A escola passaria então a ensinar para a vida, ou seja, não seriamos mais responsáveis por repassar incontáveis nomenclaturas a alunos que não as querem, mas estaríamos trabalhando com estudantes interessados. A escola não deve omitir-se a realidade, seu currículo não serve mais. Deve-se repensar imediatamente a escola, mas dentro do âmbito educacional, buscando através da reflexão o melhoramento social. Para que isso ocorra não basta, como querem nos convencer muitos administradores, que somente os professores mudem, é preciso antes de tudo que a gestão mude. Que hajam aberturas na legislação permitindo aos educadores essa nova postura. Não adiantará termos professores orientadores acorrentados ao cumprimento de uma jornada de trabalho fragmentada, ou então divididos em mais de uma rede de ensino. Deve-se facilitar a cooperação de que fala a LDB, deve-se também aprender a responsabilizar os governantes e não somente os diretores de escolas.
O dia-a-dia escolar deve ser visto como uma parceria entre professores, alunos e família, ou seja, não podemos aceitar especulações e boatos que visam atrelar o salário, já insuficiente, do professor ao rendimento de seus alunos, pois esse resultado não depende somente dele. O professor é apenas uma peça dessa engrenagem maior. É inadmissível que este profissional, mesmo quando estiver defasado, seja responsabilizado por baixos índices de rendimento escolar.
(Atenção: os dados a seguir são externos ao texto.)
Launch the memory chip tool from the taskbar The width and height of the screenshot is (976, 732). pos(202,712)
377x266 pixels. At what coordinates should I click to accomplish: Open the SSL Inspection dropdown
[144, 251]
Há alunos que simplesmente não querem aprender, sim, não querem aprender o que está sendo ensinado pela escola. Vejam bem, falo que não querem o que está sendo ensinado, certamente eles querem aprender, mas não o que ensinamos. E nessas situações os professores, às vezes, mesmo se esforçando não conseguem um bom resultado. São inúmeros os pais que chegam na porta da sala de aula e dizem: professor, veja o que o senhor pode fazer por que eu já não sei mais o que fazer com esse menino. Ora, é muito difícil saber o que fazer!
Percebo que a escola, para esses alunos tidos como “problema” serve como espaço de interação social, e isso poderia ser aproveitado por nós. Poderíamos dar aos jovens aquilo que eles querem. Daí muitos me perguntariam: e o que eles precisam? Ora, se eles não tiverem o que querem, provavelmente não alcançarão o que precisam.